Page text:
*** Begin section ***

Would be nice to only spend 150 gold for a full raid weeks of consumables, but it aint gonna happen.
I appreciate your level responses. I will look into your above claims. This one specifically though:
He provides these numbers but he absolutely didn’t say these were server specific numbers or averages per server, or really quantify what they meant exactly. Given the player numbers at the time I am more inclined to believe these numbers are totals across all servers as opposed to averages. That said, it still doesn’t really prove anything about vanilla populations vs current populations? He gives us averages for any particular night in the US. As I said, there were a lot more vanilla realms than there are classic realms. So we could get the number of realms at the time of this video and then Divide Mr. Kaplan’s numbers up among them, which would give us an average per realm. The trouble here is we don’t have any data for averages from Blizzard for classic to compare it to? Please let me know if I am incorrect there. Again, maybe I am still just missing your point with this video, but I still don’t think it proves anything one way or the other.
Edit: As a follow up to your other responses.
This is a known change to the API that we can track because we can see the change in the API that confirms SendWho()
was moved to a protected function, yes. ManualWho()
still works with hardware input. Agreed.
Yes, we can see what the addon is doing, but we don’t have any way of confirming that data is accurate at this point. We are assuming it is, since it’s coming from Blizzard, but we don’t know how the backend responds to multiple requests of this type at this point. For all we know, once an obvious attempt to poll useable census data from a server (multiple specific requests) is detected, measured results are given. That’s the problem, we just don’t know what was changed on the back end.
They certainly do. Can you please provide the quote from an official source stating that this has changed in particular? I can’t find one.

*** End section ***

Record extracts:
*** Begin section ***

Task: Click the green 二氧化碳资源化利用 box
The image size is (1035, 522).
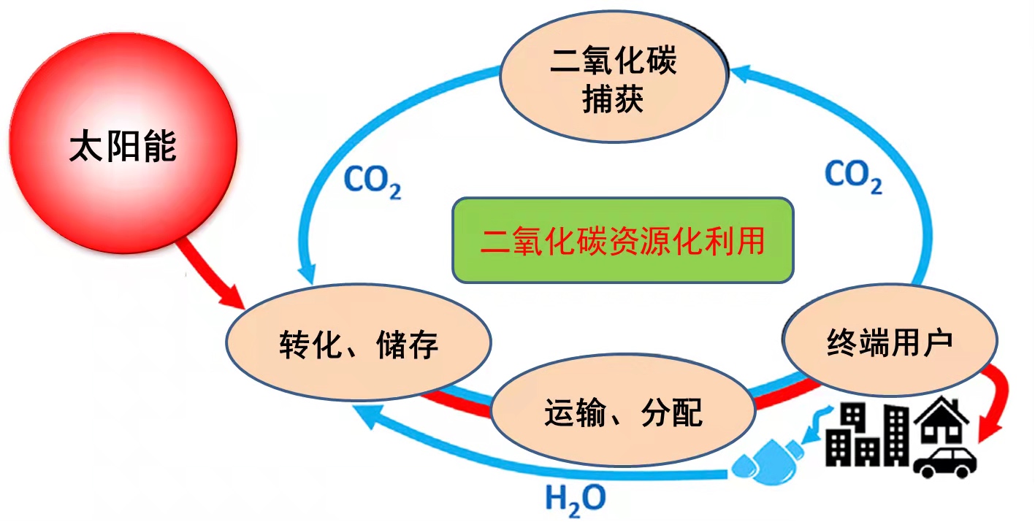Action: pyautogui.click(x=622, y=239)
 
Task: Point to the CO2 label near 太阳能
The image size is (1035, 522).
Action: pyautogui.click(x=373, y=181)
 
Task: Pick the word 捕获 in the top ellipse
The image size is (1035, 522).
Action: pyautogui.click(x=614, y=100)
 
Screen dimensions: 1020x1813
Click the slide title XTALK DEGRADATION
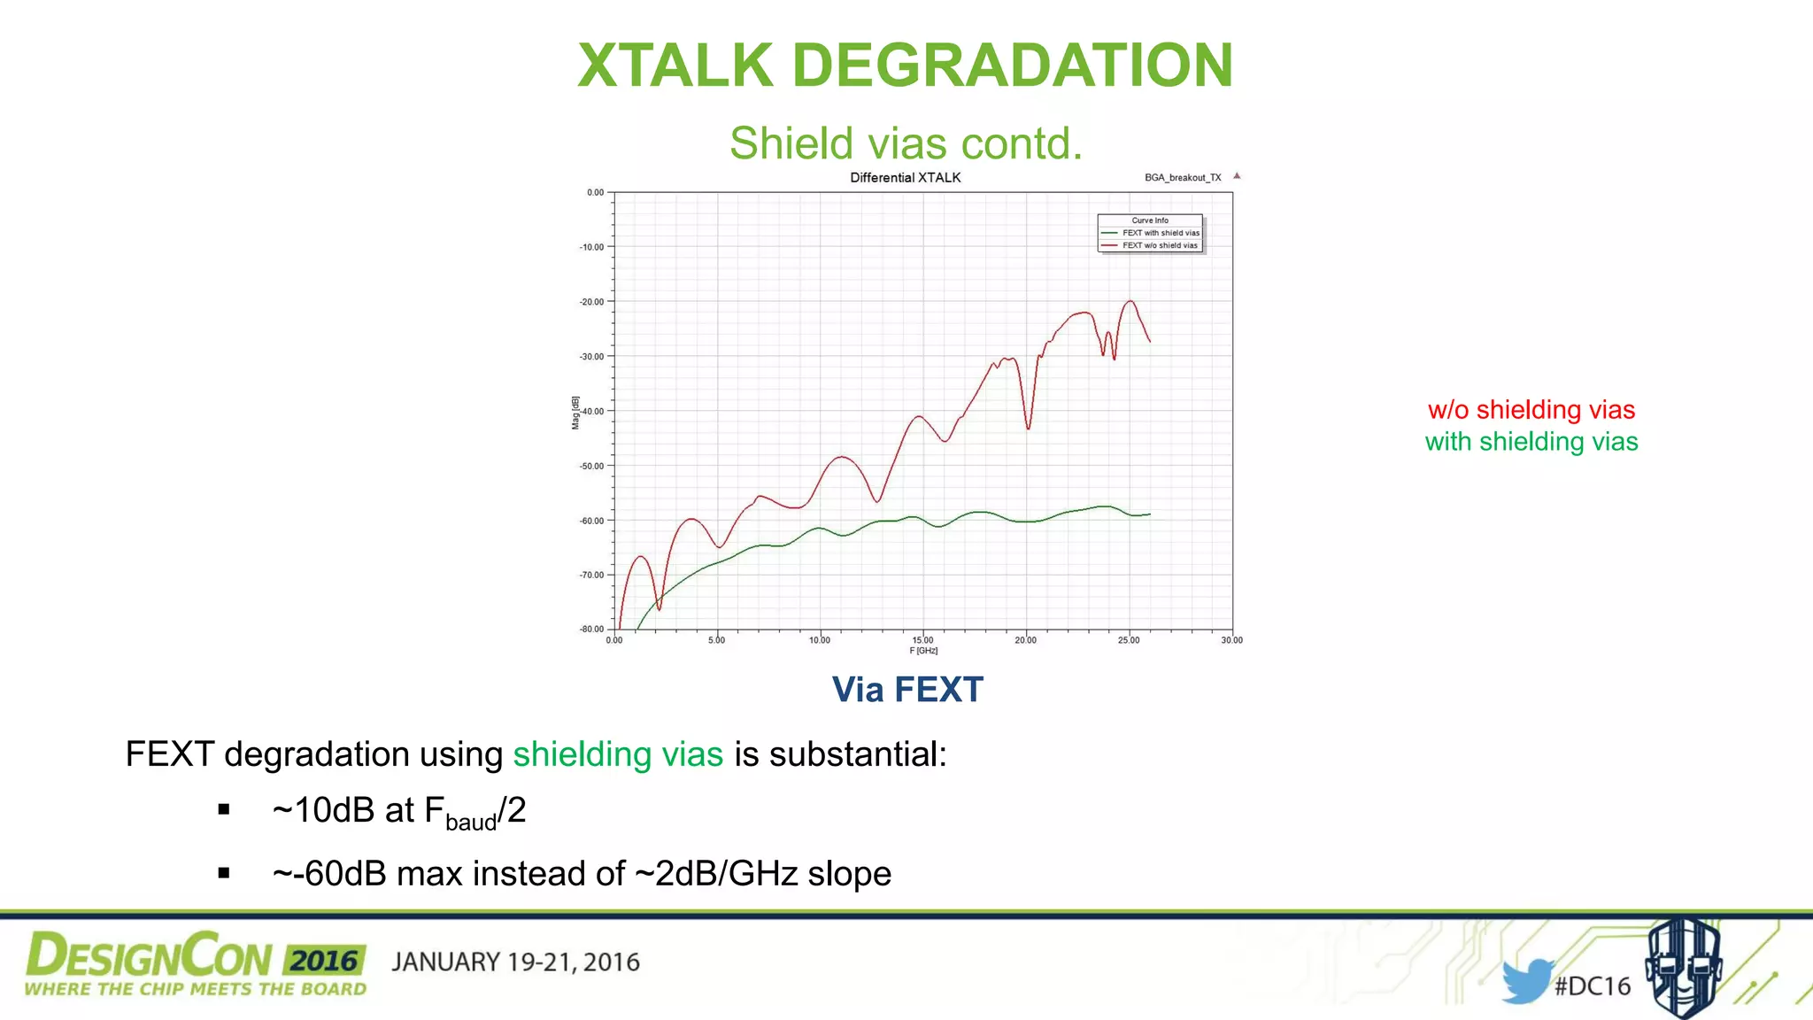[x=905, y=66]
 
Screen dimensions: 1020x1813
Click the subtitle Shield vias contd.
[x=906, y=143]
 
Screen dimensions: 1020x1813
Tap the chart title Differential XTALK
[x=905, y=178]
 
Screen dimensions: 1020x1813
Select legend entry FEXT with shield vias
[x=1160, y=233]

*** End section ***

Problem set:
a) Duplicate everything in the forum post from "was moved to" down to "the back end.".
b) According to the forum post, which function was moved to a protected function?

Results for each task:
a)
was moved to a protected function, yes. ManualWho()
still works with hardware input. Agreed.
Yes, we can see what the addon is doing, but we don’t have any way of confirming that data is accurate at this point. We are assuming it is, since it’s coming from Blizzard, but we don’t know how the backend responds to multiple requests of this type at this point. For all we know, once an obvious attempt to poll useable census data from a server (multiple specific requests) is detected, measured results are given. That’s the problem, we just don’t know what was changed on the back end.

b) SendWho()